[Entries from a dataset]
====

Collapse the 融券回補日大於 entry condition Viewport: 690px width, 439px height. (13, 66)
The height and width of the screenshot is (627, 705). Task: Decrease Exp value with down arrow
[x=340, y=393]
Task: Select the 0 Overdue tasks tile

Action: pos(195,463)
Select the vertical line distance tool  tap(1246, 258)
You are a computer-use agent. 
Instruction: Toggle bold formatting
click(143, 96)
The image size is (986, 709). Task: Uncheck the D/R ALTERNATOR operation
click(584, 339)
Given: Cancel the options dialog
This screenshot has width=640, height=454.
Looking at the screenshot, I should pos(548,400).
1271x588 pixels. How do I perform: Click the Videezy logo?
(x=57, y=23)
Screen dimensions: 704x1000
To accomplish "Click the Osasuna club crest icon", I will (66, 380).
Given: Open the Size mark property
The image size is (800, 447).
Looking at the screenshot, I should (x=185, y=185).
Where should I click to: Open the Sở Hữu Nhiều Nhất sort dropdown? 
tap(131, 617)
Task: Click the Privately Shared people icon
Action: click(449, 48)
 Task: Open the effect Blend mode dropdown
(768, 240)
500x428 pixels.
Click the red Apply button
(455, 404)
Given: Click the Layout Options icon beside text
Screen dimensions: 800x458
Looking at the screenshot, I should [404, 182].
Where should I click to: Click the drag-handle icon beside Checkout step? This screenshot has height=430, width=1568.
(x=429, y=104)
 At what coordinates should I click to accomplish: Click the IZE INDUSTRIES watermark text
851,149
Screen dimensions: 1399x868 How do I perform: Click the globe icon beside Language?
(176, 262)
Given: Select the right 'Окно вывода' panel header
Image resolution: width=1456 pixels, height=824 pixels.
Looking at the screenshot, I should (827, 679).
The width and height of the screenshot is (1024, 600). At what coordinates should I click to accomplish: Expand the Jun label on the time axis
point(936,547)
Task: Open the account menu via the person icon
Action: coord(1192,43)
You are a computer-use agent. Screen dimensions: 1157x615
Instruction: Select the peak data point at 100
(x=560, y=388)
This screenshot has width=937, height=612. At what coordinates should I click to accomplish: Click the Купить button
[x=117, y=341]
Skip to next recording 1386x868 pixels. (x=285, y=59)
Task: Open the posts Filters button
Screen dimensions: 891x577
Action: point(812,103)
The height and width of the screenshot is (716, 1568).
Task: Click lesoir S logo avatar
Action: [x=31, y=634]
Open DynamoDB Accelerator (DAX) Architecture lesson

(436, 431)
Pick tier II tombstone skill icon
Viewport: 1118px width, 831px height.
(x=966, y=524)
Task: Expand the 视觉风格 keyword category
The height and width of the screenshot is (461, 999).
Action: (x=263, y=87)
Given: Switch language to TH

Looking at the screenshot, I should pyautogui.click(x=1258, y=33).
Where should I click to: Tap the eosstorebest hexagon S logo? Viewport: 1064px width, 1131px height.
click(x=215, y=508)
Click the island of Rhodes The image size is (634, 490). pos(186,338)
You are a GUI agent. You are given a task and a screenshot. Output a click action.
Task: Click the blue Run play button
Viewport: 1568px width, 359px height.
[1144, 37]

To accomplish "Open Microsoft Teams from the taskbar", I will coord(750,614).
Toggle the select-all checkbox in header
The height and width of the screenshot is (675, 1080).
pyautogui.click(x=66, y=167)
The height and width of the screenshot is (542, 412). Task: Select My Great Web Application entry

====

Count the lines in the records above that contain the string "entry", matching case exactly. Reply with the number only.

● IN RESPONSE:
2